The need for (1) particularly struck me as I was compiling the [url=http://forums.iucr.org/viewtopic.php?f=27&t=73#p217]requirements list[/url].
I emphasize that this logical model is not proposed to be directly translated into a physical model. On the other hand, any physical model that adequately covers the CIF API's problem space by necessity has a subset that maps to the logical model presented here:
(1) A CIF FILE is a set of zero or more (BLOCKNAME, DATABLOCK) pairs, wherein all the BLOCKNAMEs are distinct
(2) A DATABLOCK is a CONTAINER plus zero or more (FRAMENAME, SAVEFRAME) pairs, wherein all the FRAMENAMEs are distinct
(3) BLOCKNAMEs and FRAMENAMEs are sequences of one or more Unicode code points from the CIF character set, excluding CIF whitespace
(4) A SAVEFRAME is a CONTAINER
(5) A CONTAINER is a set of zero or more LOOPs satisfying the constraints described in (9) and (10)
(6) A LOOP is a collection of one or more PACKETS for a DOMAIN
(7) A DOMAIN is a set of DATANAMEs (see note ii)

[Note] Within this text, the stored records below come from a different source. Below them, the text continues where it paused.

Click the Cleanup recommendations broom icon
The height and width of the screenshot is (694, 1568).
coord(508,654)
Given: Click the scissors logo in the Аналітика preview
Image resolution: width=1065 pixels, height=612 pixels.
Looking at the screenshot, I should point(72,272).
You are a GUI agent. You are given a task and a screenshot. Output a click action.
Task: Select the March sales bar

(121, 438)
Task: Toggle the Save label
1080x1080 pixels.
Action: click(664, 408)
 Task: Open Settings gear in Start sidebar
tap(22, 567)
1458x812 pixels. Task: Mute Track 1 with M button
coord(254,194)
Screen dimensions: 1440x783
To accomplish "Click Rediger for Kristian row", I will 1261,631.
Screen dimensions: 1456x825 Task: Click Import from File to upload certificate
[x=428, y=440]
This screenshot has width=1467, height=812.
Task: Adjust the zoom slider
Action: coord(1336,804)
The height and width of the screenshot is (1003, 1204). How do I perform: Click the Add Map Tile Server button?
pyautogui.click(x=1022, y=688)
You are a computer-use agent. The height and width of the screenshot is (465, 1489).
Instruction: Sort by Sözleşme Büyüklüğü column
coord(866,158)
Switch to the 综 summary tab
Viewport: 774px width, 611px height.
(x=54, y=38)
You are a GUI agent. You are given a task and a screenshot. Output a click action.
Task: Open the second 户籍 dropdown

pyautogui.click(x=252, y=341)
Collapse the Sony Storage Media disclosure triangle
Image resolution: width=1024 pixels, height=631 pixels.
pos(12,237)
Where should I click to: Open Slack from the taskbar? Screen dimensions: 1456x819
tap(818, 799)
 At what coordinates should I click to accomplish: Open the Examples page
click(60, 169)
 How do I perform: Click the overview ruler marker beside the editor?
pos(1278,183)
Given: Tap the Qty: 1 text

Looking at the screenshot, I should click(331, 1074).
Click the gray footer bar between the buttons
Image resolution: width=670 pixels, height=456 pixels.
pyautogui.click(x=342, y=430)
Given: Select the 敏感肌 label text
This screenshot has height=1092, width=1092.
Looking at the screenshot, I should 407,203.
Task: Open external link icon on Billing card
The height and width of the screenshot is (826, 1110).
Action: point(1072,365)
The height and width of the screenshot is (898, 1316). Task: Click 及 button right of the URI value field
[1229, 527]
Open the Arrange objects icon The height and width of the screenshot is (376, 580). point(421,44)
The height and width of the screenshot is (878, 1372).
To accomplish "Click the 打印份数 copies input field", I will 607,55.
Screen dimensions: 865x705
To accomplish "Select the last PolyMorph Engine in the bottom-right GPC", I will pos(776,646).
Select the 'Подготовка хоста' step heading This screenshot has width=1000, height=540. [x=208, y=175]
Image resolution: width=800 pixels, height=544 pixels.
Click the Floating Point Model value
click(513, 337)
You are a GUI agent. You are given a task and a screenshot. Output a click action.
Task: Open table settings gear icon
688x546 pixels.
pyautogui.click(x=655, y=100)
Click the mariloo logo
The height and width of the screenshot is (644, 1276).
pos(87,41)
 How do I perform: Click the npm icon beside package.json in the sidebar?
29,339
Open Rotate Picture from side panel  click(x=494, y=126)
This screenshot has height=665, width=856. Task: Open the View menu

(8) A PACKET for a given DOMAIN is a mapping from each DATANAME in that DOMAIN to a DATAVALUE
(9) Each CONTAINER contains at most one single-PACKET loop (see note iii)
(10) All DOMAINs of all LOOPs in the same CONTAINER must be disjoint
(11) A DATAVALUE is any one of TABLE, LIST, MAYBENUMB, CHAR, NUMB, NULL, or UNKNOWN
(12) A TABLE is a set of zero or more (KEY, DATAVALUE) pairs, wherein all the KEYs are distinct
(13) A KEY is a CHAR
(14) A LIST is an ordered sequence of zero or more DATAVALUEs
(15) MAYBENUMB is a (NUMB, CHAR) pair, constituting separate numeric and character interpretations of one value (see note v)
(16) A CHAR value is a sequence of zero or more Unicode code points
(17) A NUMB value is a (NUMBER, NUMBER) pair, constituting a numeric value and its standard uncertainty
(18) NUMBER is a numeric value
(19) NULL and UNKNOWN are primitive values
Note that:
(i) The word "set" is used to imply order-independence.
(ii) DATANAME is the same as "data name" as described in the CIF 2.0 syntax specification.
(iii) The one allowed single-packet loop per CONTAINER comprises all 'top-level' key-value pairs as well as the joined contents of all syntactic one-packet loops in that CONTAINER, and that means
(iv) distinct physical CIFs have the same representation in this data model when they differ only in whether data are presented as one-packet loops or in flattened form.
(v) MAYBENUMB is the result of parsing a data value having numeric form, prior to any validation to establish its correct data type. NUMB, on the other hand, is a value that is known to be numeric, whether through validation or some other (e.g. programmatic) means.
(vi) This formulation of the model is not intended to define how code point sequences are judged to be distinct or equal.